### Material shown:

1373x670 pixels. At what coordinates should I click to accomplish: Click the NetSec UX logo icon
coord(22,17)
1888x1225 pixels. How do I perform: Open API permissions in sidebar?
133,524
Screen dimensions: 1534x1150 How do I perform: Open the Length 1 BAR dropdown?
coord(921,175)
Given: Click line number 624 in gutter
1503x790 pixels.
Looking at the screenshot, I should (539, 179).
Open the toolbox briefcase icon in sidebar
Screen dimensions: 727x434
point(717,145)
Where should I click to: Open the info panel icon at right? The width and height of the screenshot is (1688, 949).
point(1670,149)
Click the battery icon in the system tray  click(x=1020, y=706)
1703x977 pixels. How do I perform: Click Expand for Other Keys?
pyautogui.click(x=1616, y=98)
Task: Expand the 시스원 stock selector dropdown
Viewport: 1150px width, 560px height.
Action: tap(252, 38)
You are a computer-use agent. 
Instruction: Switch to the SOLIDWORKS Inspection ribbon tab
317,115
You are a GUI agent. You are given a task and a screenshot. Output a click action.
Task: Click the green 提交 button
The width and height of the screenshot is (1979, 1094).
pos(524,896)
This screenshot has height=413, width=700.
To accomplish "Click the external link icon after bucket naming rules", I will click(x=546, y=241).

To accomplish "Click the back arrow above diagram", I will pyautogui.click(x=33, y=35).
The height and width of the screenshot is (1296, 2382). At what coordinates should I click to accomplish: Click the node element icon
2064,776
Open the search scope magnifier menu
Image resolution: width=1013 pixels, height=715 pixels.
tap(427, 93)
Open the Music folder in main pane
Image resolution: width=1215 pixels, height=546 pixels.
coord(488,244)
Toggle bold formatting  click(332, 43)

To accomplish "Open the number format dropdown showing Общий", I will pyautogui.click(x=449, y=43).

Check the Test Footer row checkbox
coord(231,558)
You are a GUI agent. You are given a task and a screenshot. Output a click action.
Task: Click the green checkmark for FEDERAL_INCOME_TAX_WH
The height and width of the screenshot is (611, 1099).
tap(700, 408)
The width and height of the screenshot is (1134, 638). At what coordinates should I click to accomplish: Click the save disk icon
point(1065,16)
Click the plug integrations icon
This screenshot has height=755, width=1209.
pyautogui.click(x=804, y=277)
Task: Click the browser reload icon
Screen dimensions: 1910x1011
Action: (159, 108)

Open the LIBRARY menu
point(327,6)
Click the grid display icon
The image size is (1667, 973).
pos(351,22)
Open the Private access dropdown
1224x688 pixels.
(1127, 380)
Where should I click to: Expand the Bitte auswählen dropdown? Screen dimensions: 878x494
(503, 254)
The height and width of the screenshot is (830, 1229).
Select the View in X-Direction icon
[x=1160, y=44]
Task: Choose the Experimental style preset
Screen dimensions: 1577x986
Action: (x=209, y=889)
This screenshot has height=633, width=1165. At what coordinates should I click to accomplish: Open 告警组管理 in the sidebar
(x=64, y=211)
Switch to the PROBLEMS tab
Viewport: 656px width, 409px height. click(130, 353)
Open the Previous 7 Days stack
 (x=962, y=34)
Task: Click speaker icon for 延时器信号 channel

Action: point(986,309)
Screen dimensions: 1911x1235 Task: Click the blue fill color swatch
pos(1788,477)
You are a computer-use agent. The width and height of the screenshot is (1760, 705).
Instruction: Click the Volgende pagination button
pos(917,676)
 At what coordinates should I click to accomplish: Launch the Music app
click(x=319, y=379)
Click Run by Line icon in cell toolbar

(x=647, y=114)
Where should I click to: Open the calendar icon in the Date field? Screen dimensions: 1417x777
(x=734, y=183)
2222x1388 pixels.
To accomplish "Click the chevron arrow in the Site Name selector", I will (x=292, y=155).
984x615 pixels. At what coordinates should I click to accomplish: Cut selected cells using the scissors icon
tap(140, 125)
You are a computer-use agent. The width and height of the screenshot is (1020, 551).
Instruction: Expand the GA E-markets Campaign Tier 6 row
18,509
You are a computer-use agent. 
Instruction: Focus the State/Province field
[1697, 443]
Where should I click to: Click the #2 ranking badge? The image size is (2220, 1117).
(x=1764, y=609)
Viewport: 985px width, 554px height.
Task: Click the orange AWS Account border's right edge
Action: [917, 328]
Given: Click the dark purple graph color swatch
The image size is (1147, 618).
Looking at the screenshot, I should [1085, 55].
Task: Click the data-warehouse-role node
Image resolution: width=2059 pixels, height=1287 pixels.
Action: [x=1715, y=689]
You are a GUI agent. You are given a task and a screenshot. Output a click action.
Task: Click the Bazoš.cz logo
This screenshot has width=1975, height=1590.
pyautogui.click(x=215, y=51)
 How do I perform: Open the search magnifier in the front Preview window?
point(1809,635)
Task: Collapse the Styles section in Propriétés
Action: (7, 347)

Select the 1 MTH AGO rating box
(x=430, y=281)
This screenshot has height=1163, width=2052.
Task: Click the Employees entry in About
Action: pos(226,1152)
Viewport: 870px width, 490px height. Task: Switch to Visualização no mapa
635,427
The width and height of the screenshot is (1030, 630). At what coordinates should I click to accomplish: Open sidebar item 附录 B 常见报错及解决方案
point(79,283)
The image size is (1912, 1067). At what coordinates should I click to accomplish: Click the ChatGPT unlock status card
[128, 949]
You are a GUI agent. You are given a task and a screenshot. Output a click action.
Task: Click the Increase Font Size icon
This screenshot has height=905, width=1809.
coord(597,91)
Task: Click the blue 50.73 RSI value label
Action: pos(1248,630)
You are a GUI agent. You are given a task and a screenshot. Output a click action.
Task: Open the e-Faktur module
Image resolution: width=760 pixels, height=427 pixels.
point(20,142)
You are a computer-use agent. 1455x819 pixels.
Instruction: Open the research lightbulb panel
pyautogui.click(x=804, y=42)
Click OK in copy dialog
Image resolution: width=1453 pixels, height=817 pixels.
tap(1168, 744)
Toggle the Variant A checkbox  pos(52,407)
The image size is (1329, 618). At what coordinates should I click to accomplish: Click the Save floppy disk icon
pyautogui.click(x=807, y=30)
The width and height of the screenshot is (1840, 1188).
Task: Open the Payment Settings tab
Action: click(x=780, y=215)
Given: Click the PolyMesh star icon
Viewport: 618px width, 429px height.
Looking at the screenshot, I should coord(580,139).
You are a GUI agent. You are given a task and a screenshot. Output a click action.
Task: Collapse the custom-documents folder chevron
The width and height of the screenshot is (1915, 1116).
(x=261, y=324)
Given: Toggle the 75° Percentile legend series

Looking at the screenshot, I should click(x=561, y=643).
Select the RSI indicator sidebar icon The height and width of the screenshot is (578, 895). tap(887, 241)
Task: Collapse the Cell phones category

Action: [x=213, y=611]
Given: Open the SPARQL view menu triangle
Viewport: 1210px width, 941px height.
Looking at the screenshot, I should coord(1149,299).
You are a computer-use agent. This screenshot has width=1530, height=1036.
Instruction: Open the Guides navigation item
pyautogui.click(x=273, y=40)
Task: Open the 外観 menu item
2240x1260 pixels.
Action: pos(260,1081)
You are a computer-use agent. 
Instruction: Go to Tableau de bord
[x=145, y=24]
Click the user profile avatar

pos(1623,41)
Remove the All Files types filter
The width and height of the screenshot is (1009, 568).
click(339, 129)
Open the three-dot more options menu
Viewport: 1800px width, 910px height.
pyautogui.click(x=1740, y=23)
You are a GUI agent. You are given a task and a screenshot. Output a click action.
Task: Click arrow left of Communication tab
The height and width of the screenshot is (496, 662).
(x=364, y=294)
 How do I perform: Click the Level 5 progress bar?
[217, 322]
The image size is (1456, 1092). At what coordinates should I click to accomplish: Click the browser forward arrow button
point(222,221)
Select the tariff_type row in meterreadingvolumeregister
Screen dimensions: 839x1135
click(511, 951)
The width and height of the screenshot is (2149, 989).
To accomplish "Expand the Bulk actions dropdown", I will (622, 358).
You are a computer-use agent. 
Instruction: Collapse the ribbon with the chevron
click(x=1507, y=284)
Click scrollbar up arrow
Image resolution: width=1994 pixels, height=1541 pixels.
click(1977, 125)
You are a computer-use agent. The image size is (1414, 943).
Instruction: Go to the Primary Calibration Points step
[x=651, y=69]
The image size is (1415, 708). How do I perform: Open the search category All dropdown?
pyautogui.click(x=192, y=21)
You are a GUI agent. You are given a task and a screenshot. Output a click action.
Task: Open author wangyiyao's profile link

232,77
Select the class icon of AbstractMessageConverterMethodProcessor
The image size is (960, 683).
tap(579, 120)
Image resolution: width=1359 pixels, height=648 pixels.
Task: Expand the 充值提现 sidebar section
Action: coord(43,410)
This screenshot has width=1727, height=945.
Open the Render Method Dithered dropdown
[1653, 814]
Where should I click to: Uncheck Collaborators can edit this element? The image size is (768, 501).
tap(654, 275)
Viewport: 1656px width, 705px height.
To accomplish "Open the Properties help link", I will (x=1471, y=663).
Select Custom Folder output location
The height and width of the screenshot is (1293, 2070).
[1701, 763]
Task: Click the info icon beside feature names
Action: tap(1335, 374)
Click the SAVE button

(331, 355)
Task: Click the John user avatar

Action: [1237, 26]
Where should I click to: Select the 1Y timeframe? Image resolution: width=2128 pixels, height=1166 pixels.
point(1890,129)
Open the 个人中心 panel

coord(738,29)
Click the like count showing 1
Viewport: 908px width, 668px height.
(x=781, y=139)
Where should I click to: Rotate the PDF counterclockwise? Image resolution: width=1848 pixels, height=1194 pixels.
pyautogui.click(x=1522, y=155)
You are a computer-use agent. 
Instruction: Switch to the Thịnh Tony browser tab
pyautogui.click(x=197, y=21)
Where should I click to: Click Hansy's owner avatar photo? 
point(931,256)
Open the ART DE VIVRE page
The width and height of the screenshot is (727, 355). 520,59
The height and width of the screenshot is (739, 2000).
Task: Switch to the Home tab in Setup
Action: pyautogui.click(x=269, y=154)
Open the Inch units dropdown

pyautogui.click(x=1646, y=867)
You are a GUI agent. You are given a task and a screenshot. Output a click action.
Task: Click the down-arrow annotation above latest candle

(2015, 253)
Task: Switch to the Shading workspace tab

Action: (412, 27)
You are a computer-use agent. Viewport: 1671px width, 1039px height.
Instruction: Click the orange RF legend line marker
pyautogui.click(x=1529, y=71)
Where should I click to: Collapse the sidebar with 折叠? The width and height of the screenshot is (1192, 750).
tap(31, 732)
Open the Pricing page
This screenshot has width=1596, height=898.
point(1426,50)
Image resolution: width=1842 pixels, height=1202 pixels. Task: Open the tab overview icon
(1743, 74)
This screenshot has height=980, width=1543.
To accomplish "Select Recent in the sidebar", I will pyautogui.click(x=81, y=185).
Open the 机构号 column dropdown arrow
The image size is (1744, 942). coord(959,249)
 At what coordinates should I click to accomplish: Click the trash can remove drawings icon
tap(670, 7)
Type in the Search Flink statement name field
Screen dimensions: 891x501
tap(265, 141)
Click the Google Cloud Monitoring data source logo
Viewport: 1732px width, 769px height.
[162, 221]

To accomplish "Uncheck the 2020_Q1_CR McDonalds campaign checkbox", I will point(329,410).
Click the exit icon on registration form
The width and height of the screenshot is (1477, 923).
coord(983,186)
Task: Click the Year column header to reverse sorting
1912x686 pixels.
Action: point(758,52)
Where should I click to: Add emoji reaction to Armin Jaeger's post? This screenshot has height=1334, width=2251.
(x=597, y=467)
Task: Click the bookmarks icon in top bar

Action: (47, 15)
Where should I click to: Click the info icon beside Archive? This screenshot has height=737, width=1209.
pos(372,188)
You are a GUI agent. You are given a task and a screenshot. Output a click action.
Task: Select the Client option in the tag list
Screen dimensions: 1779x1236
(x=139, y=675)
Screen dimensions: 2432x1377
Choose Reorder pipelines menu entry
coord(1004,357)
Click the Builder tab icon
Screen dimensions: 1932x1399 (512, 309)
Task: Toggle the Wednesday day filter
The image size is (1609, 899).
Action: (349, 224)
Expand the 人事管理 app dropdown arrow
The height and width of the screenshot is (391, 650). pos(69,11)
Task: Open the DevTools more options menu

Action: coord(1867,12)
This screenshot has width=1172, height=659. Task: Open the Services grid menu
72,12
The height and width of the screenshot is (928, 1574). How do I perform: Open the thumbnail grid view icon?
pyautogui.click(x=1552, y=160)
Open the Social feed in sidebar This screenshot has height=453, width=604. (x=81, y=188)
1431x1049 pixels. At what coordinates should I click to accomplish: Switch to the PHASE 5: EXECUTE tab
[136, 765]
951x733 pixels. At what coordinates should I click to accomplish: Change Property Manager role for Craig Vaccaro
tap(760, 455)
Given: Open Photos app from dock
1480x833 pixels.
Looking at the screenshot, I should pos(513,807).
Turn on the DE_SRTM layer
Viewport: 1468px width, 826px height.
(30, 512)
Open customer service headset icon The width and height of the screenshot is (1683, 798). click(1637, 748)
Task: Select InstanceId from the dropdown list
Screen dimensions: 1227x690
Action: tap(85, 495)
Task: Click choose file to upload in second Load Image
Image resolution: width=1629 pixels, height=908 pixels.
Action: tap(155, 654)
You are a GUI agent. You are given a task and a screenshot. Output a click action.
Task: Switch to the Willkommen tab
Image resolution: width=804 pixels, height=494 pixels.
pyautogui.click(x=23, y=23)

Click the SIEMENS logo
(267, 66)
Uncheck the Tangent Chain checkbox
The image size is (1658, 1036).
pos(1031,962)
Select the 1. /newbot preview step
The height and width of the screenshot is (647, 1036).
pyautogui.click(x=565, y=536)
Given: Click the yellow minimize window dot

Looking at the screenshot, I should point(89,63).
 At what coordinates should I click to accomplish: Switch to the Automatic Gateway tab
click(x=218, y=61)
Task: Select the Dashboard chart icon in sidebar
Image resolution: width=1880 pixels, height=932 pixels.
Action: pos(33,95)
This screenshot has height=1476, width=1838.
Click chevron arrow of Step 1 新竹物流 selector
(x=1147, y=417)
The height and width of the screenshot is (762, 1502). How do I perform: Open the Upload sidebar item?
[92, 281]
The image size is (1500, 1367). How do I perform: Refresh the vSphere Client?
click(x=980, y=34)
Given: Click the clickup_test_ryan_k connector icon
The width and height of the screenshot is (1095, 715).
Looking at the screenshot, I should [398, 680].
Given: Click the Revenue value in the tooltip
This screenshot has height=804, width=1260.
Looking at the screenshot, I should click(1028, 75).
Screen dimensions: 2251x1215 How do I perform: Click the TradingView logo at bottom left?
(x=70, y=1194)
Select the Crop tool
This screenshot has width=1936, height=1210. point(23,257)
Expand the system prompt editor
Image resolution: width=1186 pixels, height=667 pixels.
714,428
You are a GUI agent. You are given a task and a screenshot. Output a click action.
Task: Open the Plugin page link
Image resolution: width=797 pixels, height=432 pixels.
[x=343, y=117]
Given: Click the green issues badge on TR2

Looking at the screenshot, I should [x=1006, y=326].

### Work to complete:
Go through the records and report each line that contains "list".

### Task result:
Task: Select the Client option in the tag list
Task: Select InstanceId from the dropdown list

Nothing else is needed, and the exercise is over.